SAWT BEIRUT INTERNATIONAL

| 19 June 2021, Saturday | النسخة العربية

Philippine envoy confident Duterte will back revamped U.S. Defense Pact

Manila’s envoy to Washington told Reuters that a two-decade-old Defense Pact between the Philippines and the United States has been updated and its revised parameters have been submitted to President Rodrigo Duterte for his consideration.

If Duterte decides to withdraw the Visiting Forces Agreement (VFA), which governs the rotation of thousands of US troops in and out of the Philippines for war simulations and exercises, it will expire in August.

Last year, Duterte unilaterally terminated the VFA in a furious rebuke when an ally was denied a U.S. visa, but the termination was twice postponed to allow for better conditions to be reached, according to Philippine officials.

“We are confident he (Duterte) will see that there’s marked improvement in the terms of agreement,” Ambassador Jose Manuel Romualdez said in a virtual interview.

Romualdez did not specify what revisions had been made, but said the terms now agreed were “acceptable” and “mutually beneficial”.

Manila has in the past been unhappy about issues such as a lack of jurisdiction over U.S. personnel guilty of crimes and damage to the environment during maritime drills.

Ties between the United States and its former colony have been complicated by Duterte’s rise to power in 2016 and his frequent condemnation of U.S. foreign policy and embrace of China.

Duterte has said the United States should pay more if it wants to maintain the VFA.

The Philippines is by far the largest recipient of U.S. military assistance in the Indo-Pacific region, having received 33 billion pesos ($690.45 million) worth since 2015, the U.S. Embassy in Manila has said.

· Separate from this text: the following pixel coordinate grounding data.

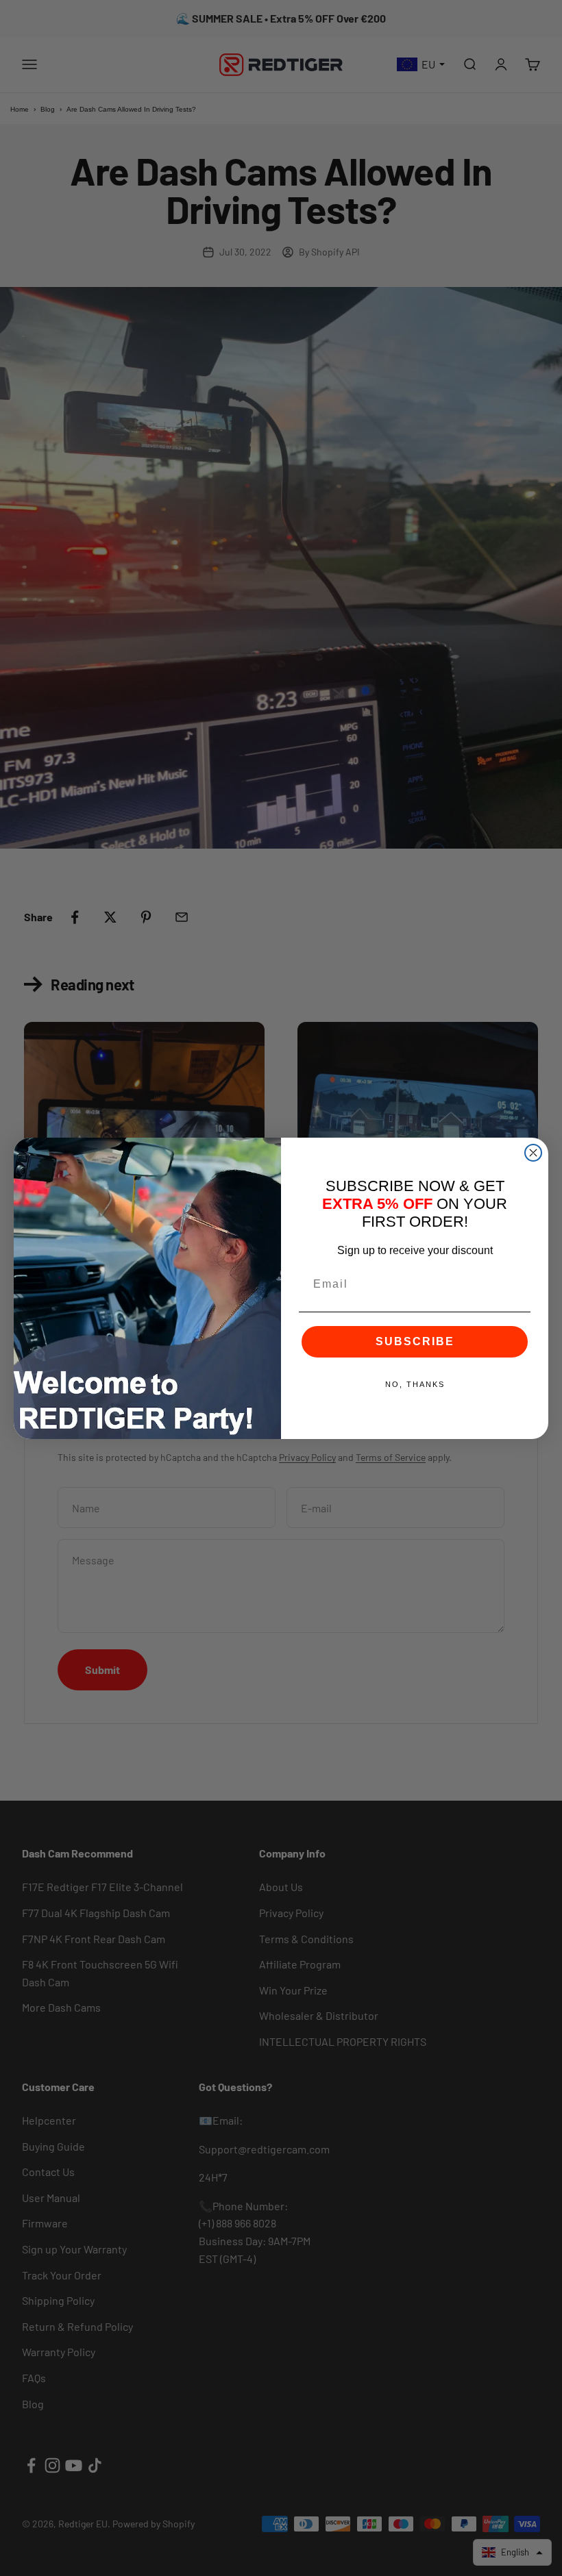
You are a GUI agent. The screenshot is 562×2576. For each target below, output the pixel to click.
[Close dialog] (533, 1153)
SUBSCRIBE (415, 1341)
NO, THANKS (415, 1384)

Romualdez said the Philippines expects to get $40 million in U.S. Foreign Military financing in its next fiscal year.

The long-standing close ties between the militaries of the two countries have boosted the capability of Philippine forces while giving the United States an important foothold in a region where China’s power and influence are growing.

“It is critical for our soldiers to be able to operate together with an ally like the U.S.,” said Romualdez.

The Philippines also expects to receive a portion of the 80 million doses of coronavirus vaccines that the Biden administration has said it will distribute globally, he said.